◆ WORK TASK:
The answer must consist of every record, printed exactly as it stands.

─── TASK INPUT ───

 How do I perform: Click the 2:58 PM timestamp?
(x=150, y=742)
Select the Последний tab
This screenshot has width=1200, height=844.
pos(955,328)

───

◆ SOLVED PROBLEM:
 How do I perform: Click the 2:58 PM timestamp?
(x=150, y=742)
Select the Последний tab
This screenshot has width=1200, height=844.
pos(955,328)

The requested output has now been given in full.